--- Your task ---
Each line from the one containing "Task: Click the wrench" through the end of the entries below should be transcribed exactly, and no other line.
───── Working data ─────
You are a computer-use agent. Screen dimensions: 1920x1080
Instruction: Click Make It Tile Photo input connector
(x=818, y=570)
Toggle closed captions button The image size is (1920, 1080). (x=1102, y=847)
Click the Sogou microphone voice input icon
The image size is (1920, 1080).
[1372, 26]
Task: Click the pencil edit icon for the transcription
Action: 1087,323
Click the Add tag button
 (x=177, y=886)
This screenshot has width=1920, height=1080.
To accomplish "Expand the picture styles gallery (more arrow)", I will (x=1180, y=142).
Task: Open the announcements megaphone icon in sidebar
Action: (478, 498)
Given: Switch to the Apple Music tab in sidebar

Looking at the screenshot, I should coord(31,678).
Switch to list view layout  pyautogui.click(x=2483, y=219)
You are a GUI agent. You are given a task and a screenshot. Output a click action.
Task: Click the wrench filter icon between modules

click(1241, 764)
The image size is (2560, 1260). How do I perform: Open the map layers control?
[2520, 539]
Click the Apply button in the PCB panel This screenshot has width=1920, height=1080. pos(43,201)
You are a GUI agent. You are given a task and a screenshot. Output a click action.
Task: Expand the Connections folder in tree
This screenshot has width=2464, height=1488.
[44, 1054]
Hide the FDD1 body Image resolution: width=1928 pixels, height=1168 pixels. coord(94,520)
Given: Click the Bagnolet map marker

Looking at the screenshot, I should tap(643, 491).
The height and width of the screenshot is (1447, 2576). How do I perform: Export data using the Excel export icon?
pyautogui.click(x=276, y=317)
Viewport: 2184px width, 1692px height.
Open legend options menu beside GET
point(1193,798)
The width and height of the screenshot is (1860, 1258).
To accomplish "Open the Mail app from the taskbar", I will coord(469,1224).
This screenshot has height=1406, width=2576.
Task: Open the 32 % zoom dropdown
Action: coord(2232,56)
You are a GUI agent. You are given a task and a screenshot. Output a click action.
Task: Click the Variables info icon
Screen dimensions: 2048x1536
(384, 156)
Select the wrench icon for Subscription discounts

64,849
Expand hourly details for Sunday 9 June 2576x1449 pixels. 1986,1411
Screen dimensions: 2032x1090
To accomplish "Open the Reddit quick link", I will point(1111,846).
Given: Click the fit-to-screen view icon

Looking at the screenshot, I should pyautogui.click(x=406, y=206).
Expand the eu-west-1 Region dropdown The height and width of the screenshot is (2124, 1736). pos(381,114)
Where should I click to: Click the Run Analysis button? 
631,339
─────
--- Task response ---
Task: Click the wrench filter icon between modules

click(1241, 764)
The image size is (2560, 1260). How do I perform: Open the map layers control?
[2520, 539]
Click the Apply button in the PCB panel This screenshot has width=1920, height=1080. pos(43,201)
You are a GUI agent. You are given a task and a screenshot. Output a click action.
Task: Expand the Connections folder in tree
This screenshot has width=2464, height=1488.
[44, 1054]
Hide the FDD1 body Image resolution: width=1928 pixels, height=1168 pixels. coord(94,520)
Given: Click the Bagnolet map marker

Looking at the screenshot, I should tap(643, 491).
The height and width of the screenshot is (1447, 2576). How do I perform: Export data using the Excel export icon?
pyautogui.click(x=276, y=317)
Viewport: 2184px width, 1692px height.
Open legend options menu beside GET
point(1193,798)
The width and height of the screenshot is (1860, 1258).
To accomplish "Open the Mail app from the taskbar", I will coord(469,1224).
This screenshot has height=1406, width=2576.
Task: Open the 32 % zoom dropdown
Action: coord(2232,56)
You are a GUI agent. You are given a task and a screenshot. Output a click action.
Task: Click the Variables info icon
Screen dimensions: 2048x1536
(384, 156)
Select the wrench icon for Subscription discounts

64,849
Expand hourly details for Sunday 9 June 2576x1449 pixels. 1986,1411
Screen dimensions: 2032x1090
To accomplish "Open the Reddit quick link", I will point(1111,846).
Given: Click the fit-to-screen view icon

Looking at the screenshot, I should pyautogui.click(x=406, y=206).
Expand the eu-west-1 Region dropdown The height and width of the screenshot is (2124, 1736). pos(381,114)
Where should I click to: Click the Run Analysis button? 
631,339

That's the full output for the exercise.